One of the greatest challenges I continually face building an organization’s branding and marketing strategy is what journalists call "burying the lede."
This means failing to highlight the most significant or compelling part of a story upfront, obscuring it instead behind less critical information that makes the organization feel good about itself.
In a business context, this phenomenon occurs when companies overlook the most compelling stories within their organizations — the client-centered narratives that indicate a major differentiator an organization provides to its constituents.
In my experience, businesses too often talk about what they do and how well they want everyone else to believe they do it. While important to some degree, this approach neglects the crucial narrative hook – how the company's services or products solve genuine customer challenges.
When the real value proposition — the actual "lede" — is hidden or glossed over, potential customers lose interest quickly in your marketing. They click away from your website, your social media post. The lasting perception of your organization is one of many, and you have missed an opportunity to elicit the “aha moment” that could have helped your client or prospect think differently, and most importantly, been curious about continuing their internal dialogue with you.
When I am invited into an organization to refine their branding, the most challenging part of the job is finding the powerful stories already hidden within.
This is because the best narratives aren't immediately obvious to those who are immersed in an organization’s day-to-day operations. It typically takes external perspective and deliberate questioning to uncover these stories and the insights they illuminate.
What might initially seem mundane to those inside a company, say a seemingly routine customer service transaction, can often serve as an incredibly compelling marketing piece.
Why does this happen so frequently? Quite simply, companies and their employees are typically too close to their own processes and outputs to recognize the true newsworthiness of their customers' stories.
Organizations tend to operate within siloed bubbles, what I have frequently labeled as “navel gazing.” They often mistake internal pride and satisfaction with external relevance and tend to forget their prospects’ and clients’ daily struggles and the solutions they need to get back to their main goal – running a viable, growing, profitable organization.
The fundamental shift required is moving from an inward-looking focus ("We are great, and here's why") to an outward-looking perspective ("We understand your challenges, and here's how we can help").
This will sound familiar to anyone who has ever participated in Challenger Sales training. Great Challenger salespeople inherently understand the importance of researching their prospects, that prospect’s competitors and the industry they operate in to better understand what challenges they may be facing.
Challenger salespeople ask insightful, probing questions designed to get prospects talking about the specific issues they face, and knowing what their answers likely will be, direct prospects to reconsider their current strategies. The "lede" here is what is impeding a customer on the path to achieving their business goals, not the salesperson’s product.
Organizations should adopt this Challenger mindset in their broader marketing and branding strategies as well. Rather than burying the real lede—the client's struggles and how your organization uniquely addresses them—companies should deliberately surface and spotlight this perspective early and often.
This reorientation transforms all forms of marketing from shouting about generic capabilities, into a more interactive, relevant conversation that resonates powerfully with audiences.

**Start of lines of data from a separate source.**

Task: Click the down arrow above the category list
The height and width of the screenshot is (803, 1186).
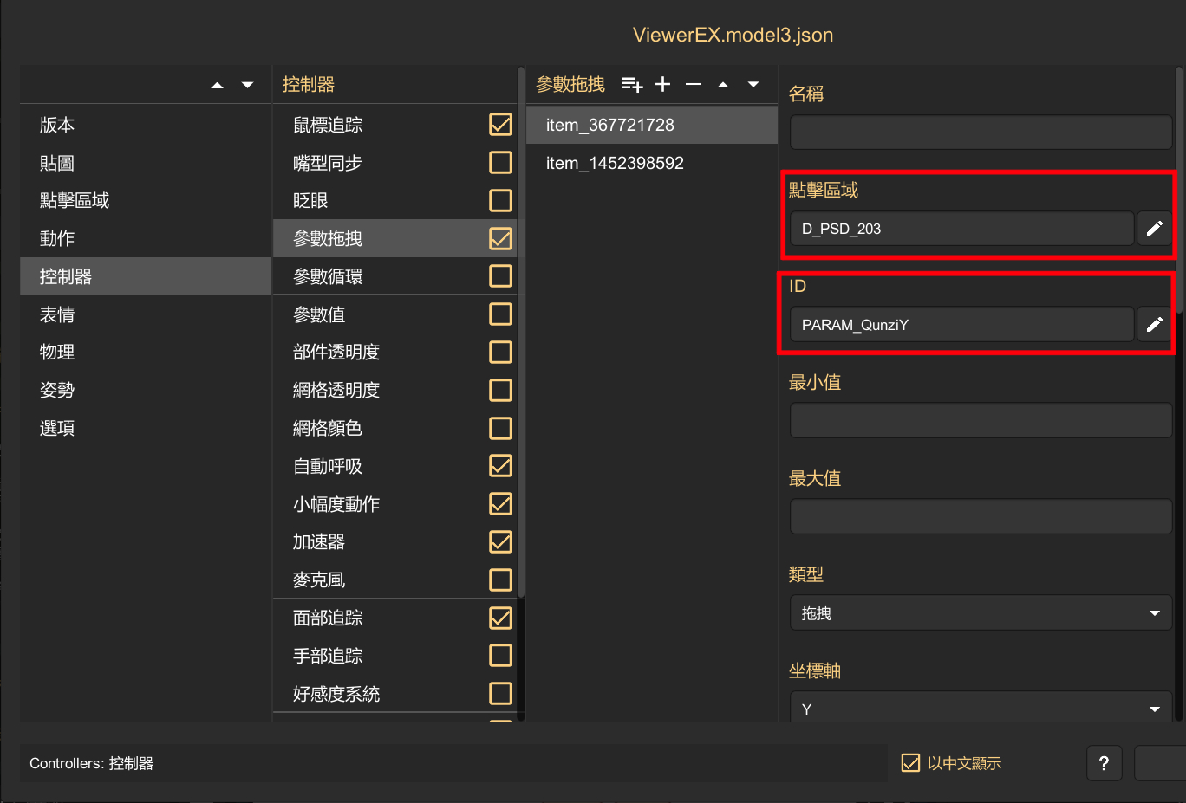Action: click(x=248, y=85)
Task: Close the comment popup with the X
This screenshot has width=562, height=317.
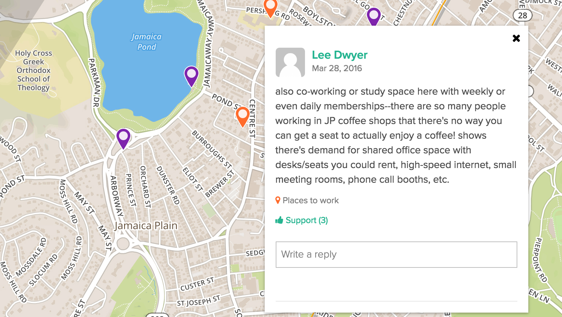Action: 516,38
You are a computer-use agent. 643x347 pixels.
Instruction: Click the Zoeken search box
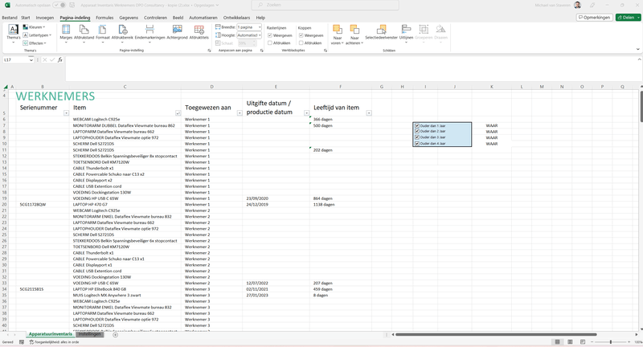tap(322, 5)
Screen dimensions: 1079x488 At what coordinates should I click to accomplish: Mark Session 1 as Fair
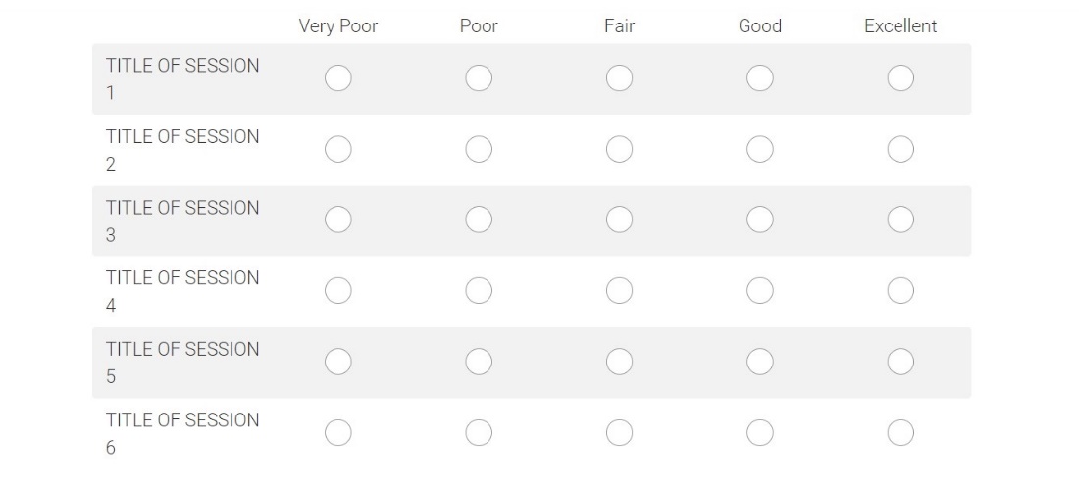pos(619,78)
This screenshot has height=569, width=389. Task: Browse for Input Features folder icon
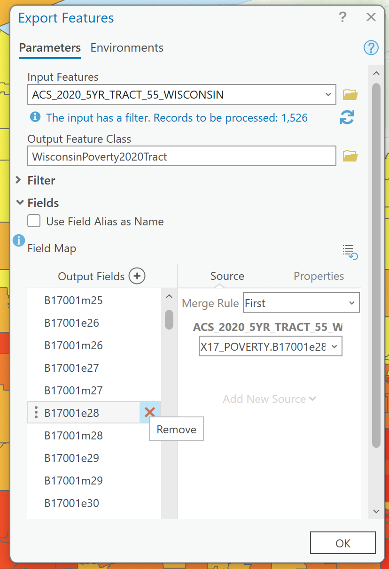(350, 94)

The number one reason organizations miss opportunities to develop compelling content is because they don't use their listening tools properly to look for patterns about what their clients are struggling with. They also don’t “connect the dots” between those patterns and the services they offer.
Failing to listen to client feedback intently and with an open mind creates an organizational lack of empathy, and this lack of empathy creates the marketing and communications disconnect. No wonder then that so many of my clients struggle to craft compelling web copy, testimonials, and social media content.
One practical way organizations can better uncover and highlight these stories is by actively listening to and documenting customer interactions, feedback, and experiences.
These stories typically involve emotional resonance because they highlight genuine problems and the relief or success achieved through the company's involvement. By amplifying these narratives, organizations stop burying the lede and start leveraging it to powerful effect.
Businesses should continuously ask themselves questions like:
"Why did THIS client choose us over our competitors?"
"What specific issues have we successfully solved for them and how did they measure/value an improvement?"
"What benefits have our solutions brought to their lives or businesses?"
Answering these questions honestly and thoroughly can provide the foundational elements of a productive sales pitch, webinar presentation or website service page copy.
If you want to supercharge your ability to find these “ledes” more frequently and build them into compelling marketing and sales tools, consider training key members of the teams who have access to this information.
Client management team leaders, stellar sales producers and top performing frontline customer service reps are your most obvious team members capable of helping you uncover these stories and help you edit the final product.
Employees should be encouraged to think like journalists—continually searching for and recognizing the "lede" in customer conversations. By fostering this culture of curiosity and storytelling awareness, organizations can dramatically improve their ability to consistently produce impactful content and messaging.
By adopting an external, empathetic perspective and consistently positioning customer challenges and company solutions as central narratives, organizations can dramatically enhance their relevance, impact, and connection with their intended audiences.
Remember, the real "lede," is always about how effectively you solve your customer's challenges—not merely how great you think you are at doing it.